- Texte de la page:

>>>>

Les jours de marché ou de foire, paysans et surtout paysannes se rendaient dans les villes ou gros bourgs où se tenait un marché. Lourdement chargés, ils y amenaient les produits de la ferme. Les paysannes portaient un panier sur leur tête protégée par un coussinet (der Wisch) rempli de son et de balles de blé. Les paysans, quant à eux, charriaient leurs produits dans une hotte accrochée au dos par deux lanières de cuir. Lors des haltes, les paysannes pouvaient déposer leurs fardeaux sur le linteau puis se reposer sur le banc de la dalle inférieure, à l'ombre généralement de quatre tilleuls. De part et d'autre étaient dressées deux bornes qui permettaient aux hommes d'y déposer leurs hottes ou encore aux cavaliers de se remettre en selle.
Il existe en Alsace deux sortes de bancs reposoirs :
ceux du Roi de Rome (dits aussi Bancs Marie-Louise[1]) datés de 1811 ;
« La solennité du deux juin doit être marquée non seulement par l'allégresse universelle, mais encore par des monuments, qui en éternisent le souvenir... L'un de ceux que je veux généraliser dans les départements est celui des reposoirs placés de distance en distance, le long des routes et des chemins communaux, pour la facilité des voyageurs et des cultivateurs qui portent des fardeaux. Je vous invite à prendre vos mesures pour que d'une demi-lieue en une demi-lieue un reposoir en pierre soit établi... Il conviendrai d'y joindre un banc... et derrière ces bancs seront plantés 4 à 5 arbres... Il faut qu'un jour chacun dise en se reposant sous ces ombrages : "Nous le devons au Roi de Rome". »
Tous les frais étaient à la charge des communes qui s'empressèrent de réaliser les Nabele Bänk (« bancs de Napoléon »). Toutefois quelques rares municipalités regimbaient en argumentant que le territoire trop vallonné de leur commune ne s'y prêtait point.

<<<<

- Exercices:
1 > D'après le texte sur les bancs reposoirs, pourquoi quelques rares municipalités refusaient-elles de réaliser ces bancs ? Répondez en une à trois phrases.
2 > Réécrivez sous forme de liste le paragraphe du texte sur les bancs reposoirs qui commence par « Les jours de marché ou de foire », en conservant ses principaux faits.
3 > Recopiez le passage du texte sur les bancs reposoirs qui commence à « Les jours de » et se termine à « remettre en selle. ».

- Matériel:
>>>>

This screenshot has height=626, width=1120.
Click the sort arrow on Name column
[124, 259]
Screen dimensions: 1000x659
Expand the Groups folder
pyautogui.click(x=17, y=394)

<<<<

- Réponses:
1 > Quelques rares municipalités regimbaient parce qu'elles jugeaient que le territoire de leur commune, trop vallonné, ne se prêtait pas à l'installation de ces bancs.

2 >
- Les jours de marché ou de foire, paysans et surtout paysannes se rendaient dans les villes ou gros bourgs où se tenait un marché.
- Lourdement chargés, ils y amenaient les produits de la ferme.
- Les paysannes portaient un panier sur la tête, protégée par un coussinet (der Wisch) rempli de son et de balles de blé.
- Les paysans transportaient leurs produits dans une hotte accrochée au dos par deux lanières de cuir.
- Lors des haltes, les paysannes déposaient leurs fardeaux sur le linteau et se reposaient sur le banc de la dalle inférieure, généralement à l'ombre de quatre tilleuls.
- De part et d'autre se dressaient deux bornes où les hommes déposaient leurs hottes et où les cavaliers pouvaient se remettre en selle.

3 >
Les jours de marché ou de foire, paysans et surtout paysannes se rendaient dans les villes ou gros bourgs où se tenait un marché. Lourdement chargés, ils y amenaient les produits de la ferme. Les paysannes portaient un panier sur leur tête protégée par un coussinet (der Wisch) rempli de son et de balles de blé. Les paysans, quant à eux, charriaient leurs produits dans une hotte accrochée au dos par deux lanières de cuir. Lors des haltes, les paysannes pouvaient déposer leurs fardeaux sur le linteau puis se reposer sur le banc de la dalle inférieure, à l'ombre généralement de quatre tilleuls. De part et d'autre étaient dressées deux bornes qui permettaient aux hommes d'y déposer leurs hottes ou encore aux cavaliers de se remettre en selle.